==== Extracted information

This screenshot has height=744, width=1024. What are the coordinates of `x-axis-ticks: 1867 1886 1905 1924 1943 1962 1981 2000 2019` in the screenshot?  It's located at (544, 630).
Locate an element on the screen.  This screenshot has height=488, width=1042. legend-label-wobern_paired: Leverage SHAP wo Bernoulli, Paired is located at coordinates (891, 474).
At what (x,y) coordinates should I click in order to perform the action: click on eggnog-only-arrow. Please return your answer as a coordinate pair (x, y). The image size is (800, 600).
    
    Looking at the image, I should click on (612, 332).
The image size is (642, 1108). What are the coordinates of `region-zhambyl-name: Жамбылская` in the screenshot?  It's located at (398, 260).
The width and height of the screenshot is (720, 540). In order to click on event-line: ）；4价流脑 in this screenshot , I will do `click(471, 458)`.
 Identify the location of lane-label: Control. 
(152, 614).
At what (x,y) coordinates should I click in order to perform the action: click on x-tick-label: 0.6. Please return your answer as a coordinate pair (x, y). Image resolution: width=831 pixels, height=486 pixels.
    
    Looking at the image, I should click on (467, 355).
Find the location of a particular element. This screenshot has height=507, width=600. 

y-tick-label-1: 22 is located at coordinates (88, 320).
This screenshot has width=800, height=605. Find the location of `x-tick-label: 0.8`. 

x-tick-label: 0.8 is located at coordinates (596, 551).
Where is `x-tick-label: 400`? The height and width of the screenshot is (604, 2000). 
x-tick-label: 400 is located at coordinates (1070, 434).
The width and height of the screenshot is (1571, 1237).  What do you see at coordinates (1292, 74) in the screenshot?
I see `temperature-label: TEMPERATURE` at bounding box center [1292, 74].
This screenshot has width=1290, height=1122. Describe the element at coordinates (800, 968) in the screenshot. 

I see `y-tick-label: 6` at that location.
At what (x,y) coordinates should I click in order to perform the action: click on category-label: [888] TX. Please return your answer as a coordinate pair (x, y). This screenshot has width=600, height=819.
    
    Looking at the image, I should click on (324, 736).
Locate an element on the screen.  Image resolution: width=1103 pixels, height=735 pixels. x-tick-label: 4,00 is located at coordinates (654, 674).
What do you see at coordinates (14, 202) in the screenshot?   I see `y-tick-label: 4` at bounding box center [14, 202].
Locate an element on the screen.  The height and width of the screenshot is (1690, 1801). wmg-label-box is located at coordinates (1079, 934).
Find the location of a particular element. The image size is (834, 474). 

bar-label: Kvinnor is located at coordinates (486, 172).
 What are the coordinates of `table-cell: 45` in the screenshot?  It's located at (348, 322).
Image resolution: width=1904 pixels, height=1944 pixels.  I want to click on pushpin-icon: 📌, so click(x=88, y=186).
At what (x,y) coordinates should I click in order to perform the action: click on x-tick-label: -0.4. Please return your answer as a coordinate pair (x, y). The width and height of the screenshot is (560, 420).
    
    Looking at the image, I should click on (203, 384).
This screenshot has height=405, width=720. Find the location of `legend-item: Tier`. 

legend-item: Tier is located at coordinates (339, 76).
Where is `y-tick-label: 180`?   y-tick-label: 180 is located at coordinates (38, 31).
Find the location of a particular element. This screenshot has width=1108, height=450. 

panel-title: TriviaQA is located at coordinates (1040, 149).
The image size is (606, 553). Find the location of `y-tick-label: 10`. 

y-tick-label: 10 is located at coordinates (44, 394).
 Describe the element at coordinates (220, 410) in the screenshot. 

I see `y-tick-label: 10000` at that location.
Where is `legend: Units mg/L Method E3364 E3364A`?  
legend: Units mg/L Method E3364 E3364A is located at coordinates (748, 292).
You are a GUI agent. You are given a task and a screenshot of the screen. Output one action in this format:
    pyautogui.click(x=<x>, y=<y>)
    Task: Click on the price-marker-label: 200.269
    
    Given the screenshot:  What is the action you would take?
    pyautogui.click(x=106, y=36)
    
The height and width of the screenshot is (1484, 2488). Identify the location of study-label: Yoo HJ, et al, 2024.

========

[What needs to be done]
Rewrite every one of the rows above as a numbered list, skipping blank lines.

[Solution to this exercise]
1. This screenshot has height=744, width=1024. What are the coordinates of `x-axis-ticks: 1867 1886 1905 1924 1943 1962 1981 2000 2019` in the screenshot?  It's located at (544, 630).
2. Locate an element on the screen.  This screenshot has height=488, width=1042. legend-label-wobern_paired: Leverage SHAP wo Bernoulli, Paired is located at coordinates (891, 474).
3. At what (x,y) coordinates should I click in order to perform the action: click on eggnog-only-arrow. Please return your answer as a coordinate pair (x, y). The image size is (800, 600).
4.     Looking at the image, I should click on (612, 332).
5. The image size is (642, 1108). What are the coordinates of `region-zhambyl-name: Жамбылская` in the screenshot?  It's located at (398, 260).
6. The width and height of the screenshot is (720, 540). In order to click on event-line: ）；4价流脑 in this screenshot , I will do `click(471, 458)`.
7.  Identify the location of lane-label: Control. 
8. (152, 614).
9. At what (x,y) coordinates should I click in order to perform the action: click on x-tick-label: 0.6. Please return your answer as a coordinate pair (x, y). Image resolution: width=831 pixels, height=486 pixels.
10.     Looking at the image, I should click on (467, 355).
11. Find the location of a particular element. This screenshot has height=507, width=600. 
12. y-tick-label-1: 22 is located at coordinates (88, 320).
13. This screenshot has width=800, height=605. Find the location of `x-tick-label: 0.8`. 
14. x-tick-label: 0.8 is located at coordinates (596, 551).
15. Where is `x-tick-label: 400`? The height and width of the screenshot is (604, 2000). 
16. x-tick-label: 400 is located at coordinates (1070, 434).
17. The width and height of the screenshot is (1571, 1237).  What do you see at coordinates (1292, 74) in the screenshot?
18. I see `temperature-label: TEMPERATURE` at bounding box center [1292, 74].
19. This screenshot has width=1290, height=1122. Describe the element at coordinates (800, 968) in the screenshot. 
20. I see `y-tick-label: 6` at that location.
21. At what (x,y) coordinates should I click in order to perform the action: click on category-label: [888] TX. Please return your answer as a coordinate pair (x, y). This screenshot has width=600, height=819.
22.     Looking at the image, I should click on (324, 736).
23. Locate an element on the screen.  Image resolution: width=1103 pixels, height=735 pixels. x-tick-label: 4,00 is located at coordinates (654, 674).
24. What do you see at coordinates (14, 202) in the screenshot?   I see `y-tick-label: 4` at bounding box center [14, 202].
25. Locate an element on the screen.  The height and width of the screenshot is (1690, 1801). wmg-label-box is located at coordinates (1079, 934).
26. Find the location of a particular element. The image size is (834, 474). 
27. bar-label: Kvinnor is located at coordinates (486, 172).
28.  What are the coordinates of `table-cell: 45` in the screenshot?  It's located at (348, 322).
29. Image resolution: width=1904 pixels, height=1944 pixels.  I want to click on pushpin-icon: 📌, so click(x=88, y=186).
30. At what (x,y) coordinates should I click in order to perform the action: click on x-tick-label: -0.4. Please return your answer as a coordinate pair (x, y). The width and height of the screenshot is (560, 420).
31.     Looking at the image, I should click on (203, 384).
32. This screenshot has height=405, width=720. Find the location of `legend-item: Tier`. 
33. legend-item: Tier is located at coordinates (339, 76).
34. Where is `y-tick-label: 180`?   y-tick-label: 180 is located at coordinates (38, 31).
35. Find the location of a particular element. This screenshot has width=1108, height=450. 
36. panel-title: TriviaQA is located at coordinates (1040, 149).
37. The image size is (606, 553). Find the location of `y-tick-label: 10`. 
38. y-tick-label: 10 is located at coordinates (44, 394).
39.  Describe the element at coordinates (220, 410) in the screenshot. 
40. I see `y-tick-label: 10000` at that location.
41. Where is `legend: Units mg/L Method E3364 E3364A`?  
42. legend: Units mg/L Method E3364 E3364A is located at coordinates (748, 292).
43. You are a GUI agent. You are given a task and a screenshot of the screen. Output one action in this format:
44.     pyautogui.click(x=<x>, y=<y>)
45.     Task: Click on the price-marker-label: 200.269
46.     Given the screenshot:  What is the action you would take?
47.     pyautogui.click(x=106, y=36)
48. The height and width of the screenshot is (1484, 2488). Identify the location of study-label: Yoo HJ, et al, 2024.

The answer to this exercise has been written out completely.